What to do: Copy out verbatim the lines running from the line with "Task: Open the Gorgeous Glue preset name menu" through the line with "pos(716,23)", both included.

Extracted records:

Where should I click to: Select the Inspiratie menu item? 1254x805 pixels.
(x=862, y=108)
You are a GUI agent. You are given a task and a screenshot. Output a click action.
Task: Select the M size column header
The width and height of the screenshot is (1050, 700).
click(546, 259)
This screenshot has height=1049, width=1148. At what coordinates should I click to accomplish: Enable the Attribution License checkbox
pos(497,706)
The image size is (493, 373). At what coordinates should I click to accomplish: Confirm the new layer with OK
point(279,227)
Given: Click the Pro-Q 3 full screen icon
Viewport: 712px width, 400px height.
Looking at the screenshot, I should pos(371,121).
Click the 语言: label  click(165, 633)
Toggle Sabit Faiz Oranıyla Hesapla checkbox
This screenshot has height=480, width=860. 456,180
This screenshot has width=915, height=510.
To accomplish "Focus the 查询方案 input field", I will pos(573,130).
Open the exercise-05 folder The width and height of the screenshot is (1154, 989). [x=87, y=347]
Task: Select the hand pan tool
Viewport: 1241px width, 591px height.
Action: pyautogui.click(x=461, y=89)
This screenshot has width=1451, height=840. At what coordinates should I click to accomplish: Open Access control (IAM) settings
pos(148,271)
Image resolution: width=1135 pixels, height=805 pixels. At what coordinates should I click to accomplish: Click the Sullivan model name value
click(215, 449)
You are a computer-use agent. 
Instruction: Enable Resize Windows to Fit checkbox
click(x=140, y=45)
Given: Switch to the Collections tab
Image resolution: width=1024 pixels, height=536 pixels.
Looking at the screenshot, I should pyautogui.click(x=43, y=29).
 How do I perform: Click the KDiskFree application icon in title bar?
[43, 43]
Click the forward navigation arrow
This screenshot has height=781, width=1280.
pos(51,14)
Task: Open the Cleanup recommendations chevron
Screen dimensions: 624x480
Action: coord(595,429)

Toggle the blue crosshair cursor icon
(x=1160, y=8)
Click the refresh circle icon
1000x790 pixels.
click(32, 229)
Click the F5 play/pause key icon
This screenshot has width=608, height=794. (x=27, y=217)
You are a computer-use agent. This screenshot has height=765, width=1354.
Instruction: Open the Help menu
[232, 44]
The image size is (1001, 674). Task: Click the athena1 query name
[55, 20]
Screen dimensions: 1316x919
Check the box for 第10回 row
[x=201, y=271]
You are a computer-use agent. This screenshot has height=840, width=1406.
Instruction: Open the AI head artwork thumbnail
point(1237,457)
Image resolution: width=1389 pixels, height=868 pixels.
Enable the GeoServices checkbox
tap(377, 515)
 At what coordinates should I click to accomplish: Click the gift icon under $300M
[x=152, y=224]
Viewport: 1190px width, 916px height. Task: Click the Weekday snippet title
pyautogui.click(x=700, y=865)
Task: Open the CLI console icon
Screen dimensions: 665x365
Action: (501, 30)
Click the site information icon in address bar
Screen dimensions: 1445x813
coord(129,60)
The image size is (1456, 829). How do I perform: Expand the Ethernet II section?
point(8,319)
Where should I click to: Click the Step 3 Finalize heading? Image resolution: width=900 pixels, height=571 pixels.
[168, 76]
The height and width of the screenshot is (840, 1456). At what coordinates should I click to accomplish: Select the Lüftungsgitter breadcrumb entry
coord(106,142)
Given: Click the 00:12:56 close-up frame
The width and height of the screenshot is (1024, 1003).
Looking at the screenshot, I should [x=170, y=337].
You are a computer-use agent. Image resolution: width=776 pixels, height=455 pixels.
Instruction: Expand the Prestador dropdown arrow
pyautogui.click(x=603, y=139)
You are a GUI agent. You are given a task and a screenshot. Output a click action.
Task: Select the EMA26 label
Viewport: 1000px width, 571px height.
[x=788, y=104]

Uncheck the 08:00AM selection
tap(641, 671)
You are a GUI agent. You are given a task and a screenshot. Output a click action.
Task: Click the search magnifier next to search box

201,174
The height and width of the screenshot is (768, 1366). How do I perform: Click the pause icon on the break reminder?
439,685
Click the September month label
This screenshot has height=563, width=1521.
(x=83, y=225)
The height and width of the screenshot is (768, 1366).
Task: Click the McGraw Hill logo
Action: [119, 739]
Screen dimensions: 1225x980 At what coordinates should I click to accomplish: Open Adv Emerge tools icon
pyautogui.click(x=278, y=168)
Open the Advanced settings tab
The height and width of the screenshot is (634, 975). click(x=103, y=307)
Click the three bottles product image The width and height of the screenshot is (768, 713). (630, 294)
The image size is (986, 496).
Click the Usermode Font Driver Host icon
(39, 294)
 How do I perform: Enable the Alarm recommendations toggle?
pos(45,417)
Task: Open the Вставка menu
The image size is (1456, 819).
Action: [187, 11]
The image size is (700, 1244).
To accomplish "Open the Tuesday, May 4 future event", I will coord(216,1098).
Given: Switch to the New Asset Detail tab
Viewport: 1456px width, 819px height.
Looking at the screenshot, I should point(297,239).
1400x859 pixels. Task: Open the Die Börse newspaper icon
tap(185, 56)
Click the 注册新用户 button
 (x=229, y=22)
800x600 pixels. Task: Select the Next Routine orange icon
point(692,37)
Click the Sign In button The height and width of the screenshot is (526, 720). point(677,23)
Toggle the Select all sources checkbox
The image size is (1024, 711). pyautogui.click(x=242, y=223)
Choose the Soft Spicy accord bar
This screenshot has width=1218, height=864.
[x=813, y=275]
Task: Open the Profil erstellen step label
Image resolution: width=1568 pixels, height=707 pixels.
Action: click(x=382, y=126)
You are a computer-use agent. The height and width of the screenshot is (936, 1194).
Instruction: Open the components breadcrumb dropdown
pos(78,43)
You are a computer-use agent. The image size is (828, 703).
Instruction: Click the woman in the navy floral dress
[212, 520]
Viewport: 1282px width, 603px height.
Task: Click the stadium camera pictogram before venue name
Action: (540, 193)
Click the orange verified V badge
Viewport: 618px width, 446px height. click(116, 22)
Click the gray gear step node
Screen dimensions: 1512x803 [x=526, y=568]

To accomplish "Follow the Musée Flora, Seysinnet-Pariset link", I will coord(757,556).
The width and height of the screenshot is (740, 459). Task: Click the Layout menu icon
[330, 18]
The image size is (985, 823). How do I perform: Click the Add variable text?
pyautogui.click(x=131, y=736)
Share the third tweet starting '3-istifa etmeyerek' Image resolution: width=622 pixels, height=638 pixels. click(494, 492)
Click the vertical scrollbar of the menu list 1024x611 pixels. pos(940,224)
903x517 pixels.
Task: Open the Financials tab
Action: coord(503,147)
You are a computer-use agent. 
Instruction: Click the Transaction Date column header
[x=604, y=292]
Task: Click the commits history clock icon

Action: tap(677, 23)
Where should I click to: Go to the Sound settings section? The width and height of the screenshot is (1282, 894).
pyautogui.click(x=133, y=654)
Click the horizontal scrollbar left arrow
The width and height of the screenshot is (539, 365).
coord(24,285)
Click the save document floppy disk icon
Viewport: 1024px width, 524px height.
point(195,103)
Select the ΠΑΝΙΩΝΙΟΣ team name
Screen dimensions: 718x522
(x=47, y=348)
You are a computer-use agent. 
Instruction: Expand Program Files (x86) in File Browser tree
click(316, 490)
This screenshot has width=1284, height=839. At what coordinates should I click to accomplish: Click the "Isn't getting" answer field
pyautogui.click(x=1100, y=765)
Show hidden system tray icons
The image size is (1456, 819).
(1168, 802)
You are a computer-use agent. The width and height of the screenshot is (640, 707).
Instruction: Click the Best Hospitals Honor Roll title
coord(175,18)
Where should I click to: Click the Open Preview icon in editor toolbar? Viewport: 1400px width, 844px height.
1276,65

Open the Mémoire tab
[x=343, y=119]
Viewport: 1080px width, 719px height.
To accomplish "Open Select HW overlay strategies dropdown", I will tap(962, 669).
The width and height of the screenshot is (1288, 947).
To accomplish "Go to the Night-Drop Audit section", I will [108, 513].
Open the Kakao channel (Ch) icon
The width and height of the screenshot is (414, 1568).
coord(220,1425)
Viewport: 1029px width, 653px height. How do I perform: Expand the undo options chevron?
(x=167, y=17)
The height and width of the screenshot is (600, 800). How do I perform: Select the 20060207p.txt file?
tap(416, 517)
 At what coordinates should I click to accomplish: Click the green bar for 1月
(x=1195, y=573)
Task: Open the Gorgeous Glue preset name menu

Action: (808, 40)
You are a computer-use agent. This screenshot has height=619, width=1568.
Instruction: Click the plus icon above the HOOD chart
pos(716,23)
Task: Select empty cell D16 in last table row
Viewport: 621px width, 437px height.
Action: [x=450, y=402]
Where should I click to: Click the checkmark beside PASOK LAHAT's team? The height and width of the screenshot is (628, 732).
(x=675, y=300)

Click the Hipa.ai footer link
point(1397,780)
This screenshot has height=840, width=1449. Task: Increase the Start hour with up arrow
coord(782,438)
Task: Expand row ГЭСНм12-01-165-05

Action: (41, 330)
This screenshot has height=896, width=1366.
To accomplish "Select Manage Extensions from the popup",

Task result:
Task: Open the Gorgeous Glue preset name menu

Action: (808, 40)
You are a computer-use agent. This screenshot has height=619, width=1568.
Instruction: Click the plus icon above the HOOD chart
pos(716,23)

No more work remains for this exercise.